Tidbits.

  • Man. I’m tired. I think the eliptical machine at the apt complex workout room is harder than the one at Gold’s. Either that or it hates me. Which is entirely possible. Because I hate it too.
  • I worked on the ‘Me’ section of the site. You can check it out although most of it is half done. I want to get ALL my content up by the end of next week. One step at a time. Well, it’s more like 5 steps at a time but I think I can do it. I really am loving the layout and I want, for once in my blogging life, to have a complete website. Don’t look at me that way, it could happen!
  • Cassidy has been obsessing over her loose top front tooth. She’s lost the bottom’s but aparently in the first grade missing top front teeth is all the rage right now. It was pretty loose and I told her in the next day or two it would have to come out to prevent any digging for teeth later if it’s swollowed on accident.

    Tonight she went to bed and got up about 30 mintues later and insisted that it be pulled. The idea of the ‘digging’ really had her worried. It’s the first time I’ve had to yank THREE times to get a tooth to come out. She never even flinched. I don’t think she’s capable of feeling pain.

  • She also asked me today what a period is. I made the wise decision to explain to her that it involved blood and her face wrenched up into this look of absolute terror… then I tried to backpeddle. I’m not even sure what I told her at this point because I was in a state of shock from the question itself. I think I mentioned something about babies… and her being too young… but the look of absolute terror took about 30 minutes to go away and now I’m not sure what to do.

    Do I tell her everything, leaving out the sex part of course?? Do I just leave it alone till she asks again?? We have one of those “How Babies Are Made” books. I just don’t know.

    IT’S TOO EARLY FOR THIS!!! Dammit. I thought I could put off this conversation till she was 21.

8 thoughts on “Tidbits.

  1. I think you could get away with explaining to her what the period itself is without going into GREAT detail since she’s pretty young. Heh…I didn’t know ANYTHING about periods till I got home from school having to pee REALLY bad and when I sat down and looked at my (white of course) pants I screamed murder… my sister ran in and laughed about me being a woman…and that as girls we get those once a month. I was in 6th grade then…first in my class to get her period, and it wasn’t till LATER that year we started sex ed with the videos.

    So I think at her much younger age than when I was suddenly BLEEDING WITH BLOOD EVERYWHERE DEAR GOD you don’t need to go into too much detail.. I think at this age letting her know it’s harmless bleeding a woman gets once a month starting around 12 years old.

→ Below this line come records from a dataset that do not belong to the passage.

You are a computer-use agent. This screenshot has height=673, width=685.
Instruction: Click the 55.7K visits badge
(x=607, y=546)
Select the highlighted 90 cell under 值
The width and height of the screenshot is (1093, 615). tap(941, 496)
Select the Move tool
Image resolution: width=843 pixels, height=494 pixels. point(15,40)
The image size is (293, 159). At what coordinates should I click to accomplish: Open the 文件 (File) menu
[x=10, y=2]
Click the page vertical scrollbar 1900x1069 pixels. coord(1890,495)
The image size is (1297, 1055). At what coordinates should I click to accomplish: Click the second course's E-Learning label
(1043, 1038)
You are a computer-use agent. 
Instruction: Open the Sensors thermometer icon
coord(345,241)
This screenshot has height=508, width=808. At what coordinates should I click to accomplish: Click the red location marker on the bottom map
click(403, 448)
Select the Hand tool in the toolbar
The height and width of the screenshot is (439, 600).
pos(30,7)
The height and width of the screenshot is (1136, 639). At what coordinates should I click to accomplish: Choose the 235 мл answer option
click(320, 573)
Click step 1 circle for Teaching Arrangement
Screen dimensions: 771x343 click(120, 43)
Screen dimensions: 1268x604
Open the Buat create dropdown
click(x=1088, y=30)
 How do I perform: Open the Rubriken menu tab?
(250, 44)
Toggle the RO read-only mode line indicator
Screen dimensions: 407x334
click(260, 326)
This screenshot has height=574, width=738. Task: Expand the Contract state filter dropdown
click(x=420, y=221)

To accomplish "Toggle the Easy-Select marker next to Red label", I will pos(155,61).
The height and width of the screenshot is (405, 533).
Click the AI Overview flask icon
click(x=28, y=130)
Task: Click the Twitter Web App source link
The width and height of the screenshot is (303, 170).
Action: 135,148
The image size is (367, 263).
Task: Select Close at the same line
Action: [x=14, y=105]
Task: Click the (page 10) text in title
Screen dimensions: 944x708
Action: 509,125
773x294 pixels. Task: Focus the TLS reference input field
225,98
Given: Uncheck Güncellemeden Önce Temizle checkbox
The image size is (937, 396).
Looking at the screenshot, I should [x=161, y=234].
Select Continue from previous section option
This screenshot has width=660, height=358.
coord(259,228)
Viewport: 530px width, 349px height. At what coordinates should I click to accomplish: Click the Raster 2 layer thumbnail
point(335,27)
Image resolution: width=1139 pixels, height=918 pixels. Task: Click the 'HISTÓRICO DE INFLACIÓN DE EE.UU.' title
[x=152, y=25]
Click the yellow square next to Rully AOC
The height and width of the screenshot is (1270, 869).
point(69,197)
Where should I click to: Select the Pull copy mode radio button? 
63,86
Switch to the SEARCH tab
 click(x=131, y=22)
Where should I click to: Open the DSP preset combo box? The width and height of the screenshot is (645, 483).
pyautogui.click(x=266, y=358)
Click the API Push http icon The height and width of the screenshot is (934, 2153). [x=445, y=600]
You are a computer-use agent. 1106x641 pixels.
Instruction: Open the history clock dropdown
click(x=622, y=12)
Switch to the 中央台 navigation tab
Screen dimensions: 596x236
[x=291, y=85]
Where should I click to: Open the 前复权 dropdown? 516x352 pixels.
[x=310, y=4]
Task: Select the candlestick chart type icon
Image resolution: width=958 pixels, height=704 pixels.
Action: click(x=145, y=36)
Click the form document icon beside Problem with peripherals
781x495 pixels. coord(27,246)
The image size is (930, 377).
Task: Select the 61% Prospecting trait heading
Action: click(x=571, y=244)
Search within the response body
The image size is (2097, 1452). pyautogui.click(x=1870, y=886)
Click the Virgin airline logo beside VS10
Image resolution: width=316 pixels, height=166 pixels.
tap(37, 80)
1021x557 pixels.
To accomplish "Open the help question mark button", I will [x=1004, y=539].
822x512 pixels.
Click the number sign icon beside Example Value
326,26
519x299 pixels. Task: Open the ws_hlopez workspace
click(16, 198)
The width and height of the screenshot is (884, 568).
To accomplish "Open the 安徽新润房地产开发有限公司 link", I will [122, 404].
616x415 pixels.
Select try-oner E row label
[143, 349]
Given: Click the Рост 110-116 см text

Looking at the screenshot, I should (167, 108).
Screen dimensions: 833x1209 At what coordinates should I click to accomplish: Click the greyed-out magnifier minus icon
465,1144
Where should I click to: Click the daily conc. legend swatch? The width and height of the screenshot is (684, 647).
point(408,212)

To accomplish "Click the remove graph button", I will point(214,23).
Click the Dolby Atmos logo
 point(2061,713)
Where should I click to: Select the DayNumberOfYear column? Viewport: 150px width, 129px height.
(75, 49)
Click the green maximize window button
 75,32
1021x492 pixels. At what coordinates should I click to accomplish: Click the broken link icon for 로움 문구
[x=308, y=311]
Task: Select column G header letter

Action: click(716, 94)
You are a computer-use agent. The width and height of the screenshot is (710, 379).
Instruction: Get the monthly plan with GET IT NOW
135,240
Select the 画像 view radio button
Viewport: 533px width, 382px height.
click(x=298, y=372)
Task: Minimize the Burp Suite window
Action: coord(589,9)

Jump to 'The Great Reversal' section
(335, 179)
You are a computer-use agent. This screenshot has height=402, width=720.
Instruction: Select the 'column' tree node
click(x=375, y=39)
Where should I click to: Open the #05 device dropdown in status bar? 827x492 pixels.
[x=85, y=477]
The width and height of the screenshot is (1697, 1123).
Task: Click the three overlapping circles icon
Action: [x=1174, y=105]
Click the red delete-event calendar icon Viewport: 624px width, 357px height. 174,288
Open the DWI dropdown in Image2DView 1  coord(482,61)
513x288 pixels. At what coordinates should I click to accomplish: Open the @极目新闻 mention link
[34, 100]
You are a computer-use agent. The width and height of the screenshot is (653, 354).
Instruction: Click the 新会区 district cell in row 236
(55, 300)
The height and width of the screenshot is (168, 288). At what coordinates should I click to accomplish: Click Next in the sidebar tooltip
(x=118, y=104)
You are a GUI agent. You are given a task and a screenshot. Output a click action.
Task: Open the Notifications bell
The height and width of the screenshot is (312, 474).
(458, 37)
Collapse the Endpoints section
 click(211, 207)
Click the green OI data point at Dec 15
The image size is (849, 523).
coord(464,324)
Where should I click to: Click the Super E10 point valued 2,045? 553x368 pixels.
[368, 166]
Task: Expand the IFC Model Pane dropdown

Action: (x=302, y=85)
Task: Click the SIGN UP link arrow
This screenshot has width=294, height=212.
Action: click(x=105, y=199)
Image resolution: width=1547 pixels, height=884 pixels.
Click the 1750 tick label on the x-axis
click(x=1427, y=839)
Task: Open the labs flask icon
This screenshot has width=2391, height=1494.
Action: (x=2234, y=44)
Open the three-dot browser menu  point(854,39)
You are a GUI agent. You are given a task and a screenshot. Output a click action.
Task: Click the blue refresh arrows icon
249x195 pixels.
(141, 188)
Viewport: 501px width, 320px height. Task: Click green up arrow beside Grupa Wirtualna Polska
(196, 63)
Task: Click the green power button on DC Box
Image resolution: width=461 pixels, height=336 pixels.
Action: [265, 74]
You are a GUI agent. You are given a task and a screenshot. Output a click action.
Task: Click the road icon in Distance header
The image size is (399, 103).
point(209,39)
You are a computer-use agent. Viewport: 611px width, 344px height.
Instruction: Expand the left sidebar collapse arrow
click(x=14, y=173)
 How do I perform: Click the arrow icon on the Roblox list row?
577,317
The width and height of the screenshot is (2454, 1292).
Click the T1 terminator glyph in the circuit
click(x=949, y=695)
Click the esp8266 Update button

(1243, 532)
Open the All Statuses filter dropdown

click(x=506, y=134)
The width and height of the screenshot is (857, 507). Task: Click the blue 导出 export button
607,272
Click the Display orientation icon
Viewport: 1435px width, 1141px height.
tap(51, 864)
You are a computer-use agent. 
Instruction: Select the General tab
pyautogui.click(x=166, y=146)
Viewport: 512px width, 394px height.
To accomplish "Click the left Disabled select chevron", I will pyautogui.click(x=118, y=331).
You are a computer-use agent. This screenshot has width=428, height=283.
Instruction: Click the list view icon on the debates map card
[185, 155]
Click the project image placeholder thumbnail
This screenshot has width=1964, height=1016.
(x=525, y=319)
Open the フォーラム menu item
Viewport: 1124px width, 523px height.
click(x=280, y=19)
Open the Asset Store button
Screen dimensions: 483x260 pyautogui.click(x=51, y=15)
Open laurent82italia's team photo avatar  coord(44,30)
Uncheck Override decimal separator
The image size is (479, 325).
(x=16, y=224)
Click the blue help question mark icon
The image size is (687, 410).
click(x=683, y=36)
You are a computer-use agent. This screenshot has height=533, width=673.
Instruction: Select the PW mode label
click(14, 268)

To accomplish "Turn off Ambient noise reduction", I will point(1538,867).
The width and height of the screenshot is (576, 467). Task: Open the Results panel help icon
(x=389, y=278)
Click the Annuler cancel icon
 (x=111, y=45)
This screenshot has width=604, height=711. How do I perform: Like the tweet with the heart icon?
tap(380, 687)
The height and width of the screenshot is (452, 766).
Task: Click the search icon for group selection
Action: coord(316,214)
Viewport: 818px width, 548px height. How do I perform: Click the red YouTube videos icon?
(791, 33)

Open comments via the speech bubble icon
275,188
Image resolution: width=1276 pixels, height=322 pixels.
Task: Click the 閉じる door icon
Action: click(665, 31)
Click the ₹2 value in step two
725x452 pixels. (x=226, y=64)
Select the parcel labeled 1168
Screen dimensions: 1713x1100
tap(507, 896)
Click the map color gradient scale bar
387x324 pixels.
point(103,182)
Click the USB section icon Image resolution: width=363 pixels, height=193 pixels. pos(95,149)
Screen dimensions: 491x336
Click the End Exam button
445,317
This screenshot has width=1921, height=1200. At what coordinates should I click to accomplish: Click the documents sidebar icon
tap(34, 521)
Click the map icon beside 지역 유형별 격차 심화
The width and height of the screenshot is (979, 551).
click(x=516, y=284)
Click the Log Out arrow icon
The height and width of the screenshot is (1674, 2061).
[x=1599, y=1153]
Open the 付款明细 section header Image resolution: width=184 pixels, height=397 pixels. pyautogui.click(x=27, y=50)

Honestly, if it scared her, or worried her at all.. You might approach her about it and let her know its nothing to be afraid of…just so she doesn’t associate it with something negative.. heh
    I can just imagine the little girls whispering on the playground about the “period” and what “so-and-so’s mom” said about it.. haha

  2. YIKES!! Well she is a curious child so I should’nt be surprised that she would ask, but gosh she’s so young:( I got a book for Heather around age 9 and we talked about it, B&N has some great pictorial books for this;) Not sure if you want to go that far but if she persists that may be an option. One thing I wouldn’t do is wait until she is 12, the starting age is much younger for many girls. Her aunt was only 10 when she started!!!!

  3. Dunno why I felt the need to put thisin two posts, but I’d say at about nine to talk to her about periods and stuff. At that point you can still avoid the sex conversation for another couple of years.

  4. hehe Chris, I meant that it commonly starts around 12 when explaining to her now, not to wait till then. Especially since that’s when I had the surprise (12).

    This site explains “the red spot” in a conversational way. Maybe you could read this and adjust the information to what’s appropriate for her understanding?

    http://onewoman.com/redspot/firsttime.html

  5. That was a good find, Julie! I’ve really been batteling with this and spoke with Ben about it last night.

    I really handled it wrong yesterday. But it was just thrown out there and I was not sure what to do!

    The part about that article that I really liked was: “Congratulations, you are a woman today!”

    Ben and I agree that I need to sit her down and get her past the blood part. (I wish I had a camera on me at that second. Her eyes got as big as quarters, her mouth dropped open, her nose scrunched up and her eyebrows almost became a unibrow her face was so distorted.)

    I need to emphanize that the day you get your period is the day you are not a girl anymore, but a woman. That will make her look forward to it I think, rather than the fear I’m sure she’s feeling right now. heh Also, that it’s not something you discuss with boys… since boys don’t get it and it’s a special girl thing.

    God, I’m really not ready for this!! But I’m going to talk to her today after school and be a vague as possible yet get that main “woman” point across.

  6. LOL Julie, that’s what happens when one reads and responds at midnight, oops;) Anna if you get the time you may ask her teacher who could talk to the uppper grades teachers, they have wonderful hand outs provided by the government in pretty point blank explanations. I did do the whole “celebration” thing with Heather, while we know as we get older it sucks to menstruate it really helps to keep it positive, God knows there’s nothing we can do to change it, ROFLMAO!!